__Brief__
Reproduce the entire listing word for word.
(Information shown begins)
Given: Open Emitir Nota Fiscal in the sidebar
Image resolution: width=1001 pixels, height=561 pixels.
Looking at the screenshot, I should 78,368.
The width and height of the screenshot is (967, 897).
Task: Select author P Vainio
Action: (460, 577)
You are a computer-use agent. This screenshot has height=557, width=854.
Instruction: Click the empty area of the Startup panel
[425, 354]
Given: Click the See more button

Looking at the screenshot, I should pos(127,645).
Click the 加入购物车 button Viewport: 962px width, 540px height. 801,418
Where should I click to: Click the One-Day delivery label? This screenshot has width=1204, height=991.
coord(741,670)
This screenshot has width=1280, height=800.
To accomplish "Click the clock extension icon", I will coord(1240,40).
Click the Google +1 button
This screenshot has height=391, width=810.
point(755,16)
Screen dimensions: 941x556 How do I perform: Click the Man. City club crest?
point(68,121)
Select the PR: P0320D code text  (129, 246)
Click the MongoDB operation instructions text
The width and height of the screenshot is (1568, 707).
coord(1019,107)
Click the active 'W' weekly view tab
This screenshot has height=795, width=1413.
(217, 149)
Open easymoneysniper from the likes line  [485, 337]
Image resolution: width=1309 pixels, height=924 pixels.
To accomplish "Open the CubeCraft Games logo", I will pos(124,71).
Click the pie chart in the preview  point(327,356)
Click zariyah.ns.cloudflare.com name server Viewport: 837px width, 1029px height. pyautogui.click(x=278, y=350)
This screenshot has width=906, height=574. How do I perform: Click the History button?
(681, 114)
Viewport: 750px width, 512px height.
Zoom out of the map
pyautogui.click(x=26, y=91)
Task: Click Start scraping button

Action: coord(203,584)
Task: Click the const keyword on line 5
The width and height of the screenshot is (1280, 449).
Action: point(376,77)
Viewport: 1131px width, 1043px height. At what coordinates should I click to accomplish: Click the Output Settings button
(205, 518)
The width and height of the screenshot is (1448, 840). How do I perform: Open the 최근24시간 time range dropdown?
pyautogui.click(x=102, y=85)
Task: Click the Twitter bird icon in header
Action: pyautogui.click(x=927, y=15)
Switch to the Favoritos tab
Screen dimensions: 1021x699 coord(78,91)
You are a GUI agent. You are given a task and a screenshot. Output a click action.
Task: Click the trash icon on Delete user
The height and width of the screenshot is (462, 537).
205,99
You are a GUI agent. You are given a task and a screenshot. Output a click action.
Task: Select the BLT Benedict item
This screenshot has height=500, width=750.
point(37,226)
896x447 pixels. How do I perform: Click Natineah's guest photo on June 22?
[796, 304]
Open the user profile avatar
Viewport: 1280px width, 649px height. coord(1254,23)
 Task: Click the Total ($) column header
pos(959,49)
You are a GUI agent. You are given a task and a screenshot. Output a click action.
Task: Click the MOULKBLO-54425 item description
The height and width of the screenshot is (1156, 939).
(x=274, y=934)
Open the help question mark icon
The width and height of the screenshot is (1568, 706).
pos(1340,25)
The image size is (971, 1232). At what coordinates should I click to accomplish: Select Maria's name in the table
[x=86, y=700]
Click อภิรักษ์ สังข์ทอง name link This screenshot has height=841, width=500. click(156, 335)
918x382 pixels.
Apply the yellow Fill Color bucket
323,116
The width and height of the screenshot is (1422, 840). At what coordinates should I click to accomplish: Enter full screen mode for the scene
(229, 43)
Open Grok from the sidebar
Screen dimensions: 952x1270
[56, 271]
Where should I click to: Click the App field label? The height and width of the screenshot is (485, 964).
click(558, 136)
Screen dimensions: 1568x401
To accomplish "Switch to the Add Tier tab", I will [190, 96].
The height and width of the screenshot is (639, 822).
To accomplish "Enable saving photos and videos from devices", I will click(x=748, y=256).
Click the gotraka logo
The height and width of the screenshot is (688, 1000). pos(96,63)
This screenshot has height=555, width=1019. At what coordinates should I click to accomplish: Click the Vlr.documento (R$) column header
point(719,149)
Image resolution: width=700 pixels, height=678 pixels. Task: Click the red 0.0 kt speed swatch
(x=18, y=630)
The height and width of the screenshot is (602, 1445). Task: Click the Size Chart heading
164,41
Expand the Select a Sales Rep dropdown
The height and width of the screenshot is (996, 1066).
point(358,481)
(Information shown ends)
__Exercise result__
Given: Open Emitir Nota Fiscal in the sidebar
Image resolution: width=1001 pixels, height=561 pixels.
Looking at the screenshot, I should 78,368.
The width and height of the screenshot is (967, 897).
Task: Select author P Vainio
Action: (460, 577)
You are a computer-use agent. This screenshot has height=557, width=854.
Instruction: Click the empty area of the Startup panel
[425, 354]
Given: Click the See more button

Looking at the screenshot, I should pos(127,645).
Click the 加入购物车 button Viewport: 962px width, 540px height. 801,418
Where should I click to: Click the One-Day delivery label? This screenshot has width=1204, height=991.
coord(741,670)
This screenshot has width=1280, height=800.
To accomplish "Click the clock extension icon", I will coord(1240,40).
Click the Google +1 button
This screenshot has height=391, width=810.
point(755,16)
Screen dimensions: 941x556 How do I perform: Click the Man. City club crest?
point(68,121)
Select the PR: P0320D code text  (129, 246)
Click the MongoDB operation instructions text
The width and height of the screenshot is (1568, 707).
coord(1019,107)
Click the active 'W' weekly view tab
This screenshot has height=795, width=1413.
(217, 149)
Open easymoneysniper from the likes line  [485, 337]
Image resolution: width=1309 pixels, height=924 pixels.
To accomplish "Open the CubeCraft Games logo", I will pos(124,71).
Click the pie chart in the preview  point(327,356)
Click zariyah.ns.cloudflare.com name server Viewport: 837px width, 1029px height. pyautogui.click(x=278, y=350)
This screenshot has width=906, height=574. How do I perform: Click the History button?
(681, 114)
Viewport: 750px width, 512px height.
Zoom out of the map
pyautogui.click(x=26, y=91)
Task: Click Start scraping button

Action: coord(203,584)
Task: Click the const keyword on line 5
The width and height of the screenshot is (1280, 449).
Action: point(376,77)
Viewport: 1131px width, 1043px height. At what coordinates should I click to accomplish: Click the Output Settings button
(205, 518)
The width and height of the screenshot is (1448, 840). How do I perform: Open the 최근24시간 time range dropdown?
pyautogui.click(x=102, y=85)
Task: Click the Twitter bird icon in header
Action: pyautogui.click(x=927, y=15)
Switch to the Favoritos tab
Screen dimensions: 1021x699 coord(78,91)
You are a GUI agent. You are given a task and a screenshot. Output a click action.
Task: Click the trash icon on Delete user
The height and width of the screenshot is (462, 537).
205,99
You are a GUI agent. You are given a task and a screenshot. Output a click action.
Task: Select the BLT Benedict item
This screenshot has height=500, width=750.
point(37,226)
896x447 pixels. How do I perform: Click Natineah's guest photo on June 22?
[796, 304]
Open the user profile avatar
Viewport: 1280px width, 649px height. coord(1254,23)
 Task: Click the Total ($) column header
pos(959,49)
You are a GUI agent. You are given a task and a screenshot. Output a click action.
Task: Click the MOULKBLO-54425 item description
The height and width of the screenshot is (1156, 939).
(x=274, y=934)
Open the help question mark icon
The width and height of the screenshot is (1568, 706).
pos(1340,25)
The image size is (971, 1232). At what coordinates should I click to accomplish: Select Maria's name in the table
[x=86, y=700]
Click อภิรักษ์ สังข์ทอง name link This screenshot has height=841, width=500. click(156, 335)
918x382 pixels.
Apply the yellow Fill Color bucket
323,116
The width and height of the screenshot is (1422, 840). At what coordinates should I click to accomplish: Enter full screen mode for the scene
(229, 43)
Open Grok from the sidebar
Screen dimensions: 952x1270
[56, 271]
Where should I click to: Click the App field label? The height and width of the screenshot is (485, 964).
click(558, 136)
Screen dimensions: 1568x401
To accomplish "Switch to the Add Tier tab", I will [190, 96].
The height and width of the screenshot is (639, 822).
To accomplish "Enable saving photos and videos from devices", I will click(x=748, y=256).
Click the gotraka logo
The height and width of the screenshot is (688, 1000). pos(96,63)
This screenshot has height=555, width=1019. At what coordinates should I click to accomplish: Click the Vlr.documento (R$) column header
point(719,149)
Image resolution: width=700 pixels, height=678 pixels. Task: Click the red 0.0 kt speed swatch
(x=18, y=630)
The height and width of the screenshot is (602, 1445). Task: Click the Size Chart heading
164,41
Expand the Select a Sales Rep dropdown
The height and width of the screenshot is (996, 1066).
point(358,481)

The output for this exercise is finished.